Quote:
Originally Posted by Chrysalis
excessive profit is a bad thing, as profits ultimately have to come from somewhere.
you not noticed whenever the top 1% get richer then the rest suffer?
It would seem the US and the UK are sucking the world dry in pure greed cultures.
The financial sector in itself puts the savings of average people at risk, I call it for it to be disbanded and you call me nuts, what is it you want as you cant have both. If you support the financial sector then you support risk.
|
Chrys, the "financial sector" is a very wide term. It includes the bank where you keep your current account. It includes Paypal and the mechanisms that allow you to collect payments from your customers, and to pay your suppliers, within the Eurozone, and to transfer and convert Euros into Sterling to allow you to pay Direct Debits from your current account.

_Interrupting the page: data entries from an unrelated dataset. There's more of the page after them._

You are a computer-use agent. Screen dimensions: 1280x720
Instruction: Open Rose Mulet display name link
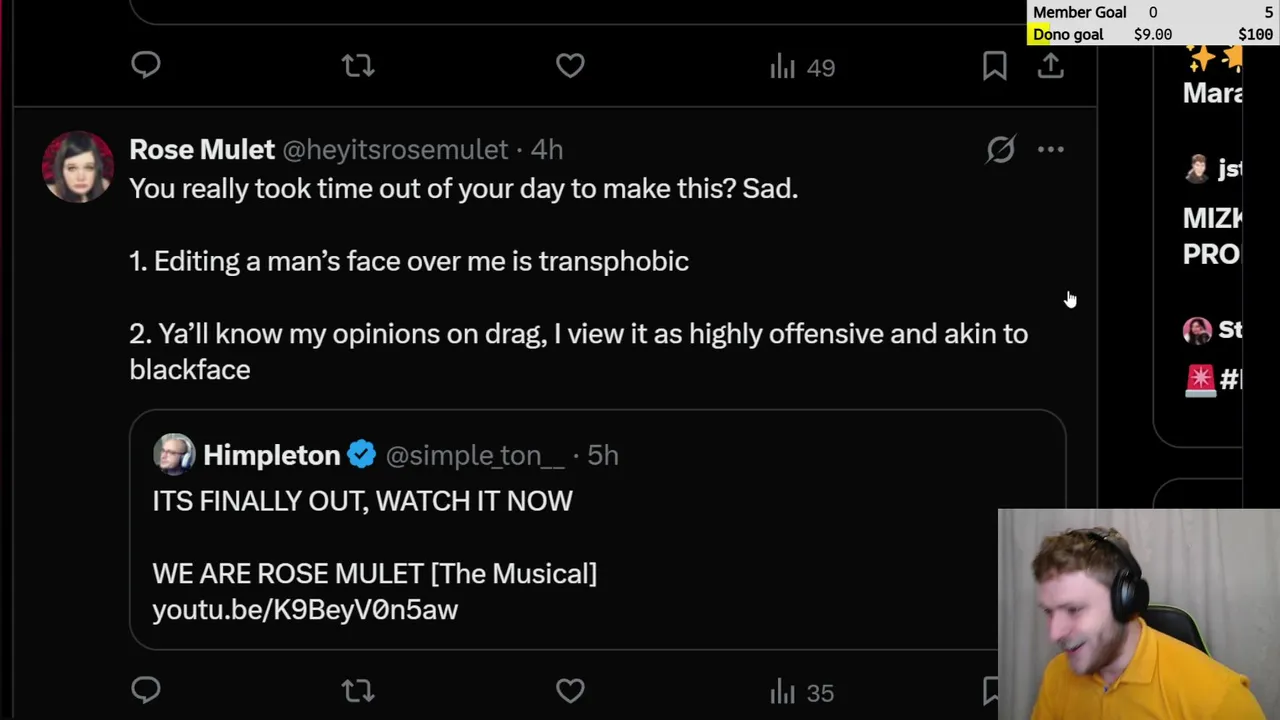202,150
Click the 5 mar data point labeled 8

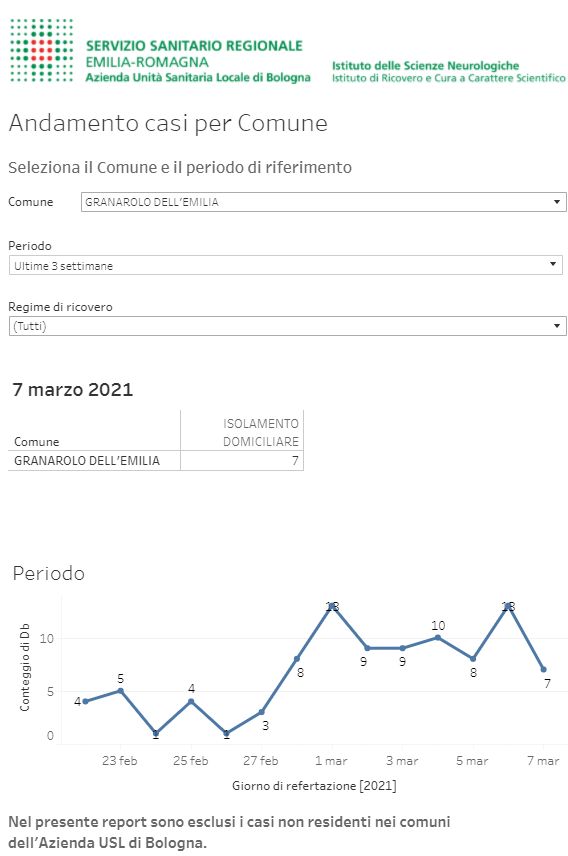pyautogui.click(x=473, y=658)
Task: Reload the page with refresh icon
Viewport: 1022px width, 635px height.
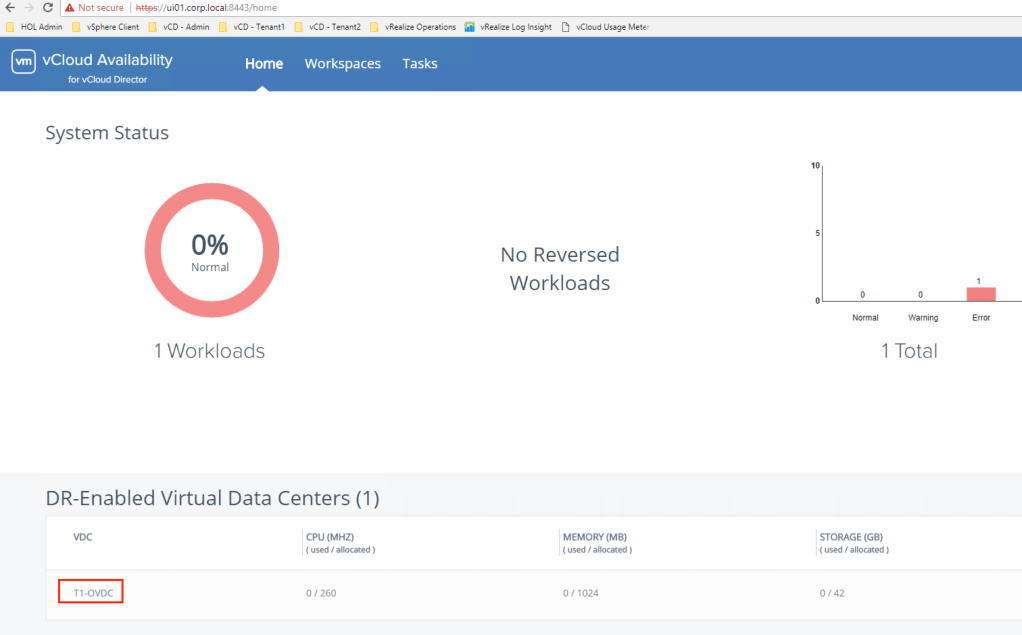Action: 47,7
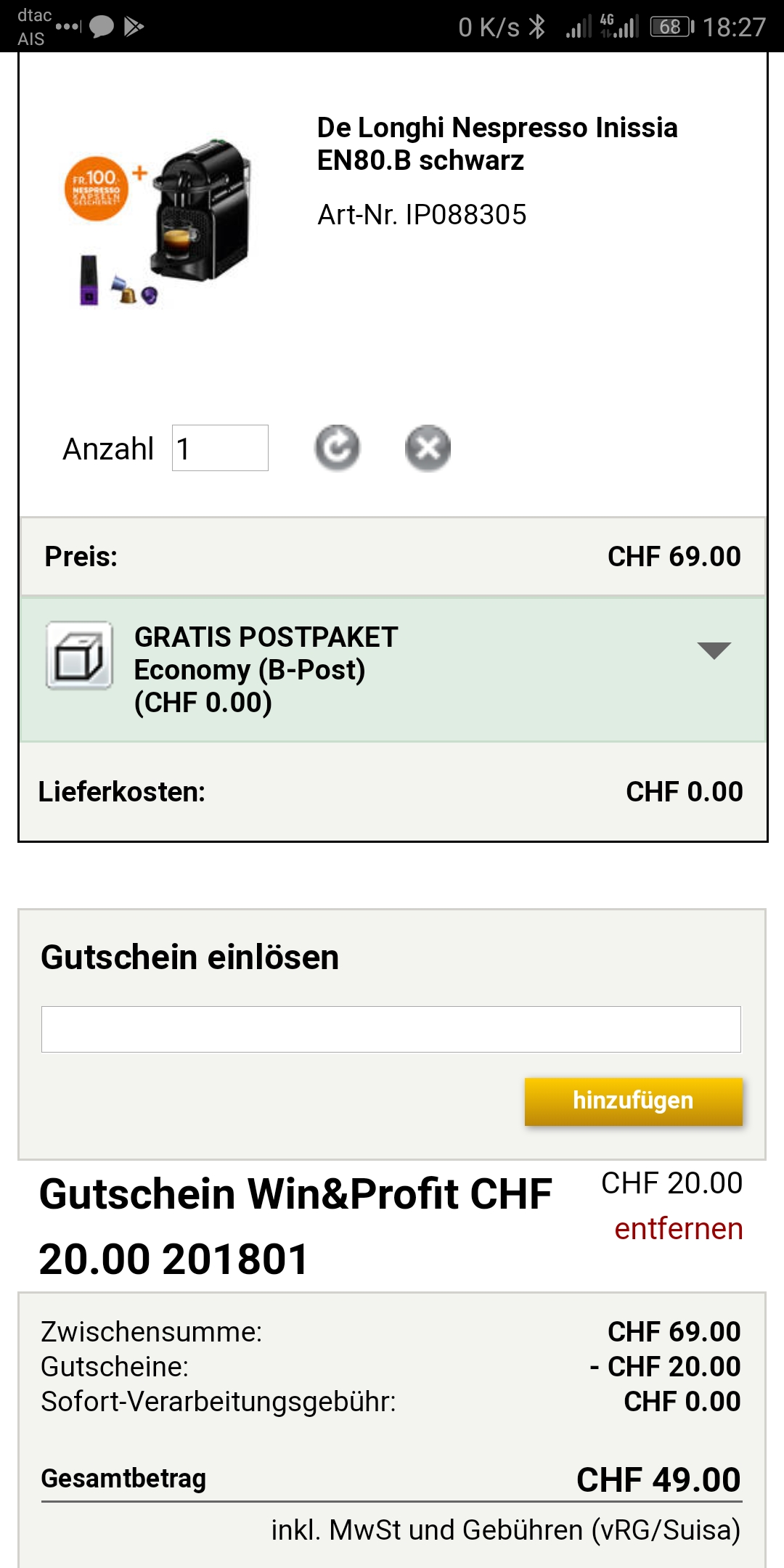Click the refresh quantity icon
The image size is (784, 1568).
(x=337, y=448)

The financial sector operated perfectly safely for many decades - that much is clear from the first 20 minutes of the documentary being discussed in the other thread just now. It was deregulation of financial services and failure to regulate new financial products that caused the problems, not the existence of the financial sector itself.
Similarly, what exactly is an excessive profit? A large profit in a properly competitive marketplace is a sign of success. It is warped, discredited, Marxist thinking in the extreme to assert that it must of necessity indicate exploitation.
Who determines the level at which a profit is judged 'excessive'?
What action should be taken on excessive profit? Confiscation, or rules that simply prevent a profit being reached? How would such rules be defined?
Most pertinent of all, what's the point of regulating profit levels while doing nothing about the way in which those profits were attained? It wasn't profits that caused the 2008 crash, it was the activity undertaken in pursuit of those profits.
My contention is that you are targeting your ire in the wrong place. You are doing so because you see "disbanding" and "regulation of profit" as the only two options, when they quite simply aren't.
Regulation is most definitely the answer, but it is regulation of behaviour within the industry, not regulation of the outcomes, that is required.